## START Text excerpt

20k engagement ring

Anonymous
Why did OP ask? Just to brag on an anonymous forum that he is rich? I don’t get it.

Either way, spending that much money on a ring is stupid. Maybe you can set money on fire at your wedding to show off your wealth for your guests?
Anonymous
Anecdotally, big rings seem to reflect one of these scenarios:

- GF demands material expensive possessions. Of my friends who got expensive rings because their GFs pushed for it, this ugly beast continued to rear its head through their marriage, with now-wife expecting cars, homes, vacations etc at the top of their budget. I've also seen it destroy marriages - and literally the first sign was an expensive ring.
- BF is financially OCD and controlling about family image. Extreme perfectionist who spends 1000s of hours researching the perfect ring, the perfect car, the perfect vacation. They have extremely rigid ideas about how to spend money and how to project to others their own perfection. This can also impact marriage down the road - his job is the family priority, he wants to project how financially awesome he's doing and puts tons of pressure on DW to quit and have more babies. I've seen this almost ruin a couple marriages.
- GF or BF is financially illiterate/irresponsible. And doesn't understand how this impacts lifetime savings. You say you have good savings/no debt. I find the typical 35 year old single guy who says that means they have a decent 6-figure income and $200k in savings and $200k in 401k. This doesn't mean you have "good savings" that you should spend on a ring. It means you have borderline appropriate savings for retirement or in case you lose a job or want to buy a house.

## END Text excerpt
## START Dataset

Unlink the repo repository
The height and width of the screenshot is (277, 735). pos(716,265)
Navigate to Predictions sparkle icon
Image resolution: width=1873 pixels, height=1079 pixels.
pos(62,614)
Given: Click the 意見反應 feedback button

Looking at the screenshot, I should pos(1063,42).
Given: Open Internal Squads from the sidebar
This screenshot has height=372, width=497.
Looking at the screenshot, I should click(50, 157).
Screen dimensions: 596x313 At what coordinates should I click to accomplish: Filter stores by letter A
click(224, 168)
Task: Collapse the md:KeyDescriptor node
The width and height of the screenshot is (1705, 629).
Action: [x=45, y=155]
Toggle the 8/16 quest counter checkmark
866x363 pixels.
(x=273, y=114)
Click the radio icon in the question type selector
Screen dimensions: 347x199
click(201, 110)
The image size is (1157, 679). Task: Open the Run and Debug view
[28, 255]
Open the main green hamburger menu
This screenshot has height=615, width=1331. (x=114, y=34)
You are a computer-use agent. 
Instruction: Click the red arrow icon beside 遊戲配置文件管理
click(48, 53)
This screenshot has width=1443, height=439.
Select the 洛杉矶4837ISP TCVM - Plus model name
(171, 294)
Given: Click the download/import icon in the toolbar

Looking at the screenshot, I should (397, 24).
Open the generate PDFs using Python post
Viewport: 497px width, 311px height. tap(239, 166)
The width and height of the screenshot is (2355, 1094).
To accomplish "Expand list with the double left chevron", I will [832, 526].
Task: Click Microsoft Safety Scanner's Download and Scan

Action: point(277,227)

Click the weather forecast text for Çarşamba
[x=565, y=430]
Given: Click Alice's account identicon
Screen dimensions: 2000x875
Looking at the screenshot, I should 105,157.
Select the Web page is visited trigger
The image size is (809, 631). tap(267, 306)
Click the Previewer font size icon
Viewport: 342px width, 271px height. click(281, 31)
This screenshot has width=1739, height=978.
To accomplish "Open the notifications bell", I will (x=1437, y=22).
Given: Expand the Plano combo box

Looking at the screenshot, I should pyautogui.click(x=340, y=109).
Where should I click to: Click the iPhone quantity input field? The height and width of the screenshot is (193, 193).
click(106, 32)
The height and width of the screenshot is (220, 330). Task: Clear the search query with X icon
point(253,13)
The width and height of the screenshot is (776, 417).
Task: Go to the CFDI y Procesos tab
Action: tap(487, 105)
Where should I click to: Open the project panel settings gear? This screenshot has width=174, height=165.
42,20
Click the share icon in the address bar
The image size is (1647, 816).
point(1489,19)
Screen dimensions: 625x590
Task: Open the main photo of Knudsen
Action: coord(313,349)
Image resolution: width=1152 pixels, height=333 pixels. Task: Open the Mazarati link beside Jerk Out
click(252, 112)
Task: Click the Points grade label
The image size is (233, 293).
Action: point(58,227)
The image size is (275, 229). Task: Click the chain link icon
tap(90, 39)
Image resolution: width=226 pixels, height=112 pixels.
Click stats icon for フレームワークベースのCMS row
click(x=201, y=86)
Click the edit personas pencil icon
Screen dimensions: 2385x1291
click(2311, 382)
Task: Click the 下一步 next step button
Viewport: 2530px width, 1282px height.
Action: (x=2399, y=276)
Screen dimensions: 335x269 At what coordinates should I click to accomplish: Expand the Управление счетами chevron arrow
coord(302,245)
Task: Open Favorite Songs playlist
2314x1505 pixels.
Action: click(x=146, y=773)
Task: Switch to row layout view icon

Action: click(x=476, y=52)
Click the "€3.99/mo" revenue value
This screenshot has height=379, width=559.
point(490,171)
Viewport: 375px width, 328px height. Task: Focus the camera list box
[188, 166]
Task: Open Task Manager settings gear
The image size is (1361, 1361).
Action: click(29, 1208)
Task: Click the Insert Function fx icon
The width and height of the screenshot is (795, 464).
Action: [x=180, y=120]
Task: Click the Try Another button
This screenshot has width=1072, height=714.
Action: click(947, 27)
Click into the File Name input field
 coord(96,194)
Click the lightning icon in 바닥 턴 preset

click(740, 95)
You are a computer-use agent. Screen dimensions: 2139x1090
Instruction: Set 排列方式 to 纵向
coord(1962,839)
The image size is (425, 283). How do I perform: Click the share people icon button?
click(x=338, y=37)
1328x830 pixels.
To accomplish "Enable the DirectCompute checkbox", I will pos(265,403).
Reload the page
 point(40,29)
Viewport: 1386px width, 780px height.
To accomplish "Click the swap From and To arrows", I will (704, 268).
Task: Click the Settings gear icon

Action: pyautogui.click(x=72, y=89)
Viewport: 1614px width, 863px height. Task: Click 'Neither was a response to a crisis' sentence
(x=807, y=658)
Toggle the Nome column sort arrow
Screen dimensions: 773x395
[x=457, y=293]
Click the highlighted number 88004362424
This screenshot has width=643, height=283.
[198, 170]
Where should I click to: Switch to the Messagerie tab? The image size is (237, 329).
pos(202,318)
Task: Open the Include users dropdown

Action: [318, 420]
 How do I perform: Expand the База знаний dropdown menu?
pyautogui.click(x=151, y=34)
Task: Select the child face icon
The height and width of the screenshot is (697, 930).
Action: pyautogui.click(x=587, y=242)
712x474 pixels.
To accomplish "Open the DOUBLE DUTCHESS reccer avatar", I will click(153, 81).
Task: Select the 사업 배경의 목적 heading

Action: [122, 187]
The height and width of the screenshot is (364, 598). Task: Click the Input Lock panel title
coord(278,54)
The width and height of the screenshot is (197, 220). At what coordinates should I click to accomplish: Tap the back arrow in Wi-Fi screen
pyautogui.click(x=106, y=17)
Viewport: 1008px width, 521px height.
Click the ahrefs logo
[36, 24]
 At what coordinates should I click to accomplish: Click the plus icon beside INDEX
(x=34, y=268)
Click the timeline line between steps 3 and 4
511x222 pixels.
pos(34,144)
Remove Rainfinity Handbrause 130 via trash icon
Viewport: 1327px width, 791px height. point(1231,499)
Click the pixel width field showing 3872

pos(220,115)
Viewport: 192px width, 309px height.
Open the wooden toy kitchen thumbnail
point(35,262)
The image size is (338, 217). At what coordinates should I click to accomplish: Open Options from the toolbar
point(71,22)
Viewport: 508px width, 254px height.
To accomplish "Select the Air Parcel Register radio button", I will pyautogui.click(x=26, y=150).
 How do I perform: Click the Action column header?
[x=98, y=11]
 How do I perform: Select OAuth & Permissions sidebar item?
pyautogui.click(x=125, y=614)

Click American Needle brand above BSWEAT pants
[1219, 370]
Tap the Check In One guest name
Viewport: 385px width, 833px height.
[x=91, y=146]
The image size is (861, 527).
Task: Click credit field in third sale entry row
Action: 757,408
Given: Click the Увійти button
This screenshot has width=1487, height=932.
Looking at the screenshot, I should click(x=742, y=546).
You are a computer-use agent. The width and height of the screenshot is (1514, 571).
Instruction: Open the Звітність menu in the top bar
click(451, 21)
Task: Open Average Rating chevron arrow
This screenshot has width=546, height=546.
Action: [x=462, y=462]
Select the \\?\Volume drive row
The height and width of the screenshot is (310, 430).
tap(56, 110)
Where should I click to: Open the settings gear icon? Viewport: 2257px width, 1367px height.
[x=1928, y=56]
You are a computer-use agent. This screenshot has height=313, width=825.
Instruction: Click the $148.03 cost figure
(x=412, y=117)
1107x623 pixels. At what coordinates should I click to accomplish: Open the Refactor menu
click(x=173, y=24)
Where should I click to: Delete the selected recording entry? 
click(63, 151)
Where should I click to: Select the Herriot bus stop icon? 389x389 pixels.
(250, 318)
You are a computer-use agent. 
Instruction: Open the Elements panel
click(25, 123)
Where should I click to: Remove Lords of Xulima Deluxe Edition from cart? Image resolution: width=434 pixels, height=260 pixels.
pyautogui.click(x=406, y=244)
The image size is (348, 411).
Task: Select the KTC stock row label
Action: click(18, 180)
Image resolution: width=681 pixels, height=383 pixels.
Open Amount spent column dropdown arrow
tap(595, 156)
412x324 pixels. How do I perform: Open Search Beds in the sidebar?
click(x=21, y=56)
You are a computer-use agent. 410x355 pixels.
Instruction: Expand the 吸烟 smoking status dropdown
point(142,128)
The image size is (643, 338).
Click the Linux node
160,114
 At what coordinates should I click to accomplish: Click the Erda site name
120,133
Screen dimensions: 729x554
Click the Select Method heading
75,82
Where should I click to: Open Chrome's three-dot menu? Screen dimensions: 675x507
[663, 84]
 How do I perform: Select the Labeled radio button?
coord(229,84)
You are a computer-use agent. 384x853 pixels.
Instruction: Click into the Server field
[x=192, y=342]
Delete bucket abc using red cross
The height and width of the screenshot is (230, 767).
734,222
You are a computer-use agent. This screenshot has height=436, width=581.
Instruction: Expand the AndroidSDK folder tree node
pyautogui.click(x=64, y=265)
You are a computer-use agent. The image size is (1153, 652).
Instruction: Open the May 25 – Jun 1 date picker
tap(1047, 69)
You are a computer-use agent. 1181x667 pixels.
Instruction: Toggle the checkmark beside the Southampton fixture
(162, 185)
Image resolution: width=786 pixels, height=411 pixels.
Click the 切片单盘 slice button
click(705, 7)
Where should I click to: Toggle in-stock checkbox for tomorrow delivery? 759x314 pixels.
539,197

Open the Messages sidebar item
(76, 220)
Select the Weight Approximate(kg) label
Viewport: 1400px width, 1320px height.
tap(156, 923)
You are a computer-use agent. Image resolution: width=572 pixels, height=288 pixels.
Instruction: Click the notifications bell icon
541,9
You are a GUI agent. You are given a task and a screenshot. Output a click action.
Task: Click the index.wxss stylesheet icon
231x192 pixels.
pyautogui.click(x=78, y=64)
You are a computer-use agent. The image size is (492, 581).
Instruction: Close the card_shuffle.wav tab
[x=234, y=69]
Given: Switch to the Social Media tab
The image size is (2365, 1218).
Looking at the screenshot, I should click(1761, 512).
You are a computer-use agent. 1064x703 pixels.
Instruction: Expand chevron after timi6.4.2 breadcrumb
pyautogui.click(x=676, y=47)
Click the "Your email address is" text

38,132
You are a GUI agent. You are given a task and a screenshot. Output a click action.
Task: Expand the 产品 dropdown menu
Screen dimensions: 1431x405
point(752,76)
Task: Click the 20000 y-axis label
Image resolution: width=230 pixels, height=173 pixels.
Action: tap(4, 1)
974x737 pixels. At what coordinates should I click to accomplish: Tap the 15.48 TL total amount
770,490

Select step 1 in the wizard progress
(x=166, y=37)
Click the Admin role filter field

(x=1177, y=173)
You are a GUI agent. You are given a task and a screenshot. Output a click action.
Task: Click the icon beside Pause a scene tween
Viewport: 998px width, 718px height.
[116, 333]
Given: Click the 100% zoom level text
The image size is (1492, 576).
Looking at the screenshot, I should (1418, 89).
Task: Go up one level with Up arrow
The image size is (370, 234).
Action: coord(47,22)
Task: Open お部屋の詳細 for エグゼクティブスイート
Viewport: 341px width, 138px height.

## END Dataset

- Task directions
Can you reproduce the full forum discussion about a 20k engagement ring above, word for word and without changes?

- Output below
20k engagement ring

Anonymous
Why did OP ask? Just to brag on an anonymous forum that he is rich? I don’t get it.

Either way, spending that much money on a ring is stupid. Maybe you can set money on fire at your wedding to show off your wealth for your guests?
Anonymous
Anecdotally, big rings seem to reflect one of these scenarios:

- GF demands material expensive possessions. Of my friends who got expensive rings because their GFs pushed for it, this ugly beast continued to rear its head through their marriage, with now-wife expecting cars, homes, vacations etc at the top of their budget. I've also seen it destroy marriages - and literally the first sign was an expensive ring.
- BF is financially OCD and controlling about family image. Extreme perfectionist who spends 1000s of hours researching the perfect ring, the perfect car, the perfect vacation. They have extremely rigid ideas about how to spend money and how to project to others their own perfection. This can also impact marriage down the road - his job is the family priority, he wants to project how financially awesome he's doing and puts tons of pressure on DW to quit and have more babies. I've seen this almost ruin a couple marriages.
- GF or BF is financially illiterate/irresponsible. And doesn't understand how this impacts lifetime savings. You say you have good savings/no debt. I find the typical 35 year old single guy who says that means they have a decent 6-figure income and $200k in savings and $200k in 401k. This doesn't mean you have "good savings" that you should spend on a ring. It means you have borderline appropriate savings for retirement or in case you lose a job or want to buy a house.